I’ve been thinking about this for years.
If you buy a book, you should be able to access it in every format.
Print.
Digital.
Audio.
One purchase.
One work.
Multiple ways in.
The physical book remains the anchor.
But the experience should move.
You read at your desk.
You listen while walking.
You switch back without losing your place.
Technology makes this possible.
Publishing still treats formats as separate territories, divided by contracts, rights, and revenue models.
Last week, Spotify announced a partnership with Bookshop.org.
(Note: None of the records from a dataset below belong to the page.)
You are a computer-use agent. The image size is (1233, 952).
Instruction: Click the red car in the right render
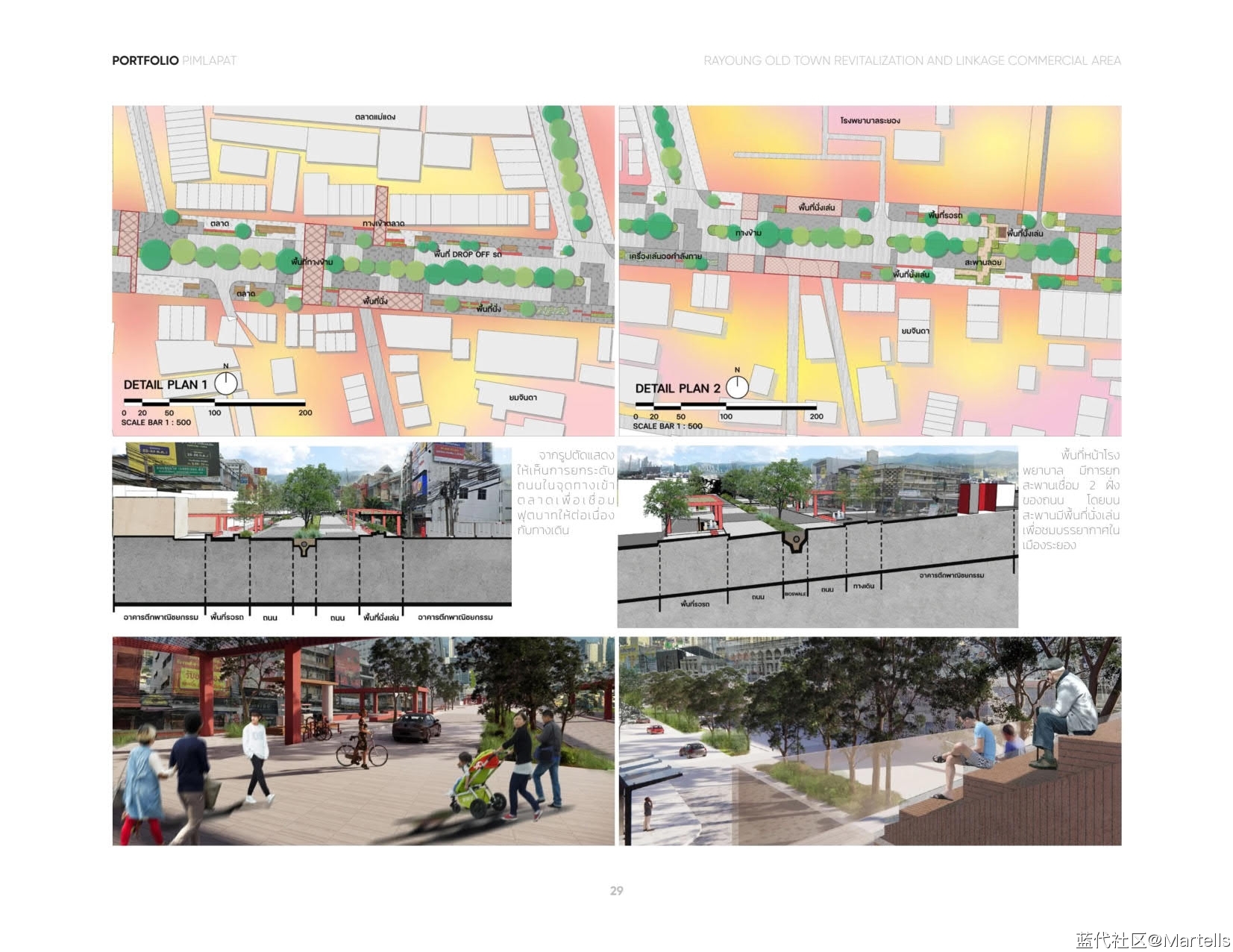pos(692,749)
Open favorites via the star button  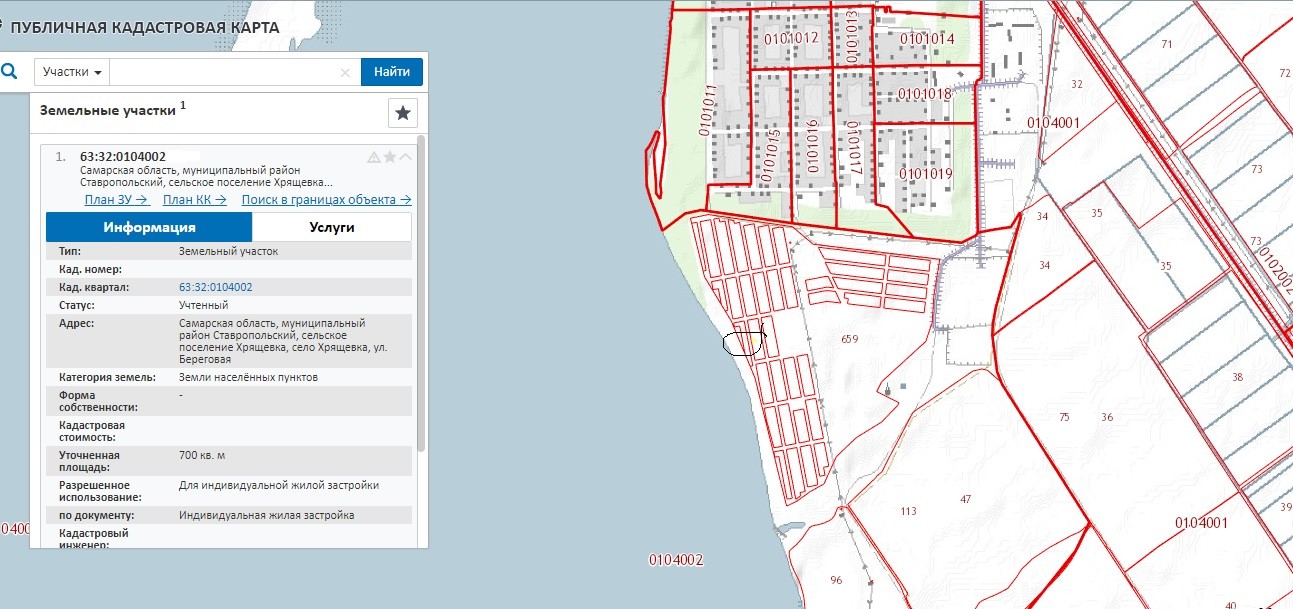pyautogui.click(x=402, y=113)
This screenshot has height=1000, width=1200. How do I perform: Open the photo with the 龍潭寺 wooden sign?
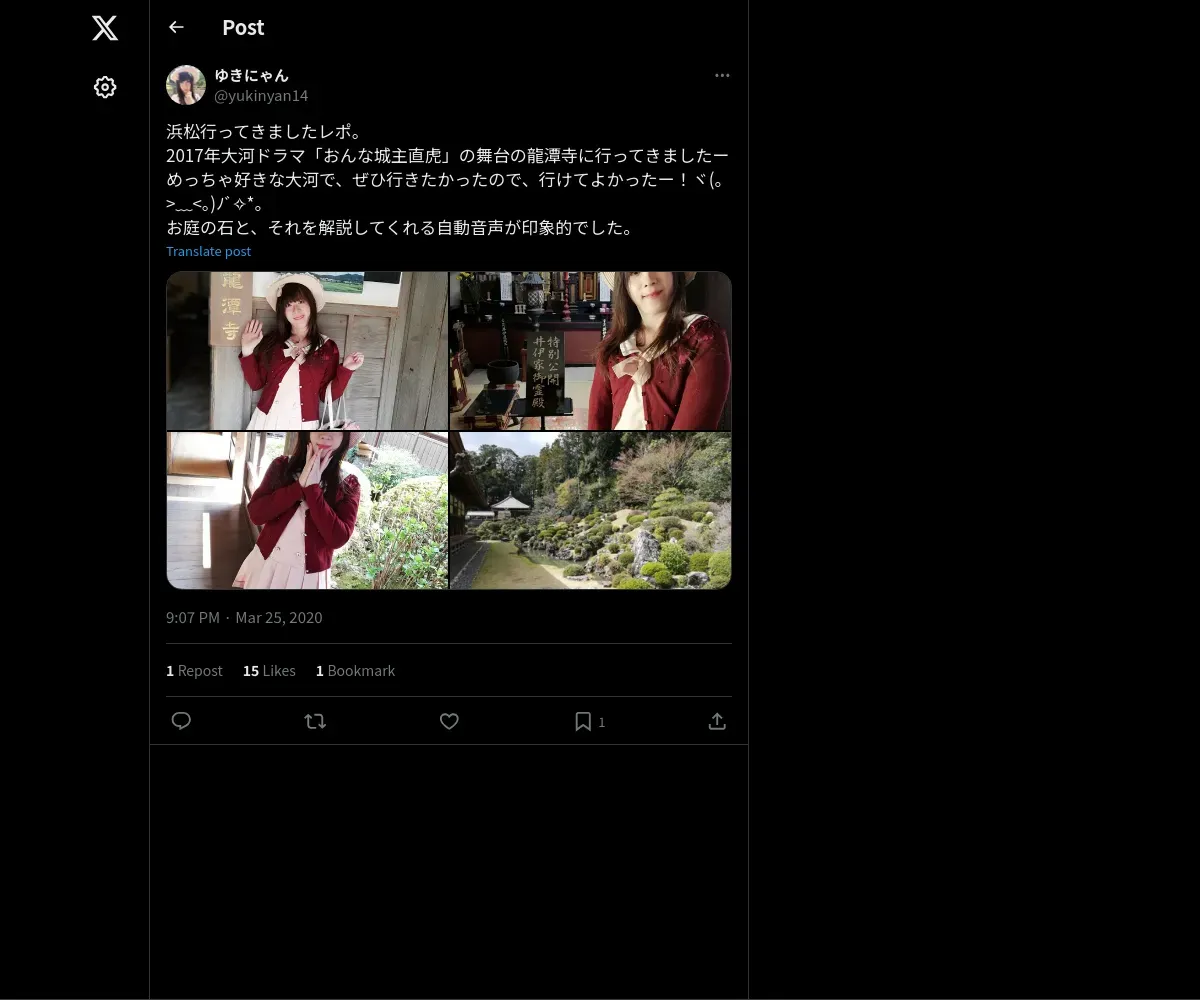[307, 351]
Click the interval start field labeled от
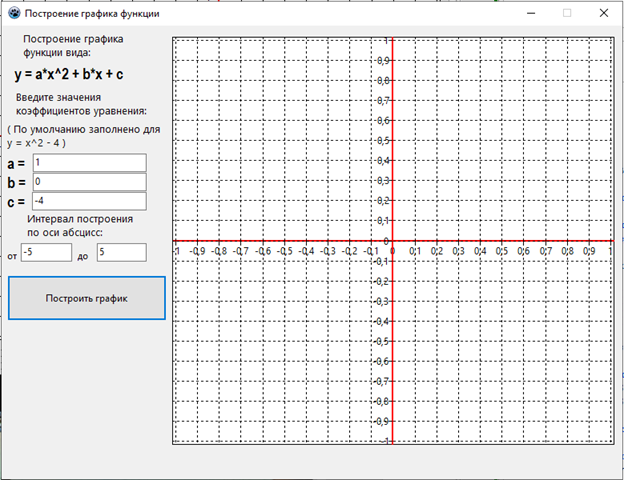The width and height of the screenshot is (624, 480). 46,253
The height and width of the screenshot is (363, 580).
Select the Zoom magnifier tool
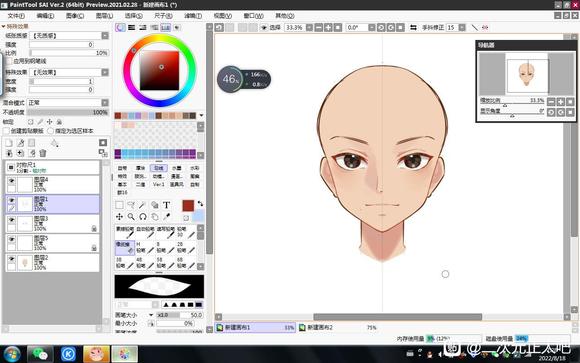(x=131, y=216)
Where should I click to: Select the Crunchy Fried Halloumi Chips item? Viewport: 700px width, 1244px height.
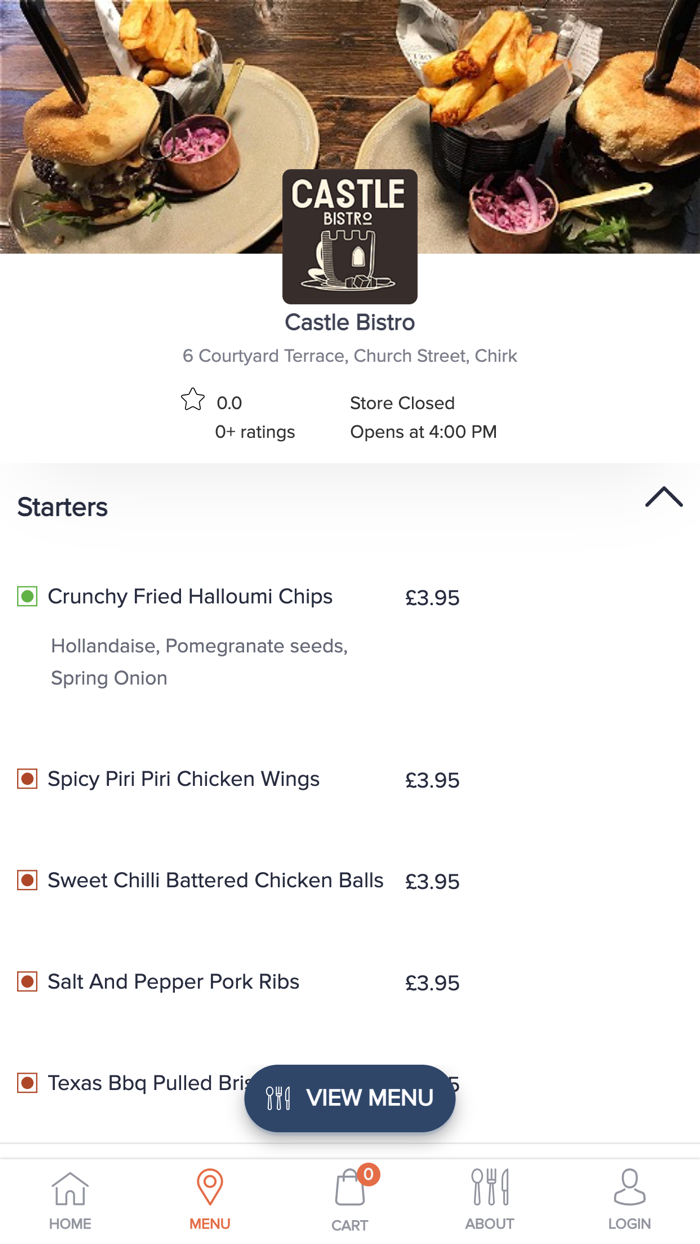(189, 596)
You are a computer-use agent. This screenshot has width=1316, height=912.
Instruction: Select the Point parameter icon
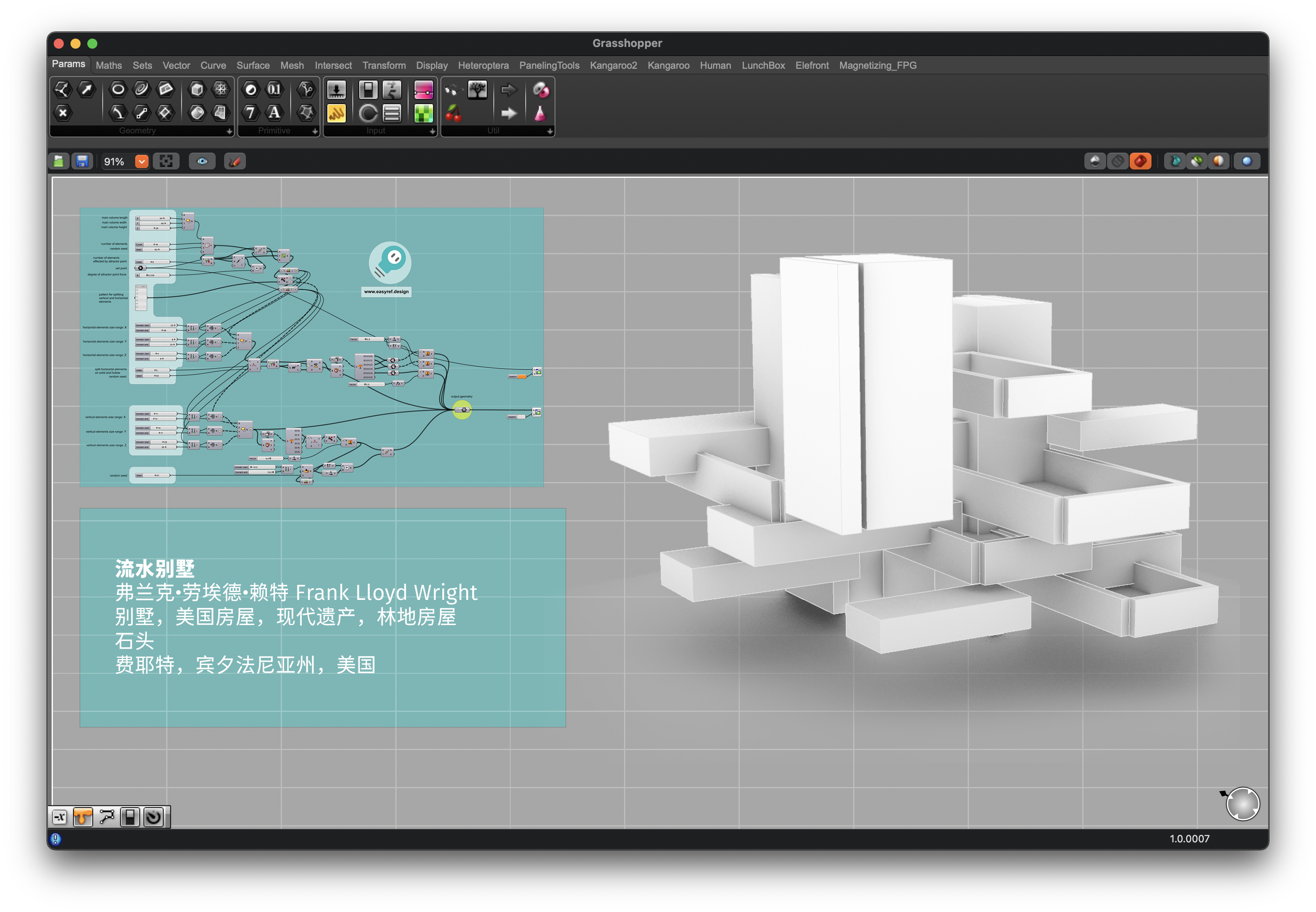coord(62,113)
If you discover an audiobook, you can buy the physical edition directly.
More importantly, with a feature called Page Match, you scan the page you’re on and continue listening from that exact moment.
It isn’t seamless yet.
Scanning feels transitional.
Voice will likely replace it.
But the direction is unmistakable.
The book is becoming fluid.
I’m currently listening to Kitchen Confidential, read by Anthony Bourdain himself.
It feels less like consumption and more like conversation.
His voice adds texture the page cannot.
The page holds density and a personal rhythm that the voice cannot.
Why should I have to choose?
This isn’t about replacing print.
It’s about continuity.
The infrastructure is ready.
Readers already move between formats.
Question:
If books can move effortlessly between formats, would you want that?
Or is the integrity of a single format still part of what makes a book a book?
I’d genuinely like to hear how you think about this.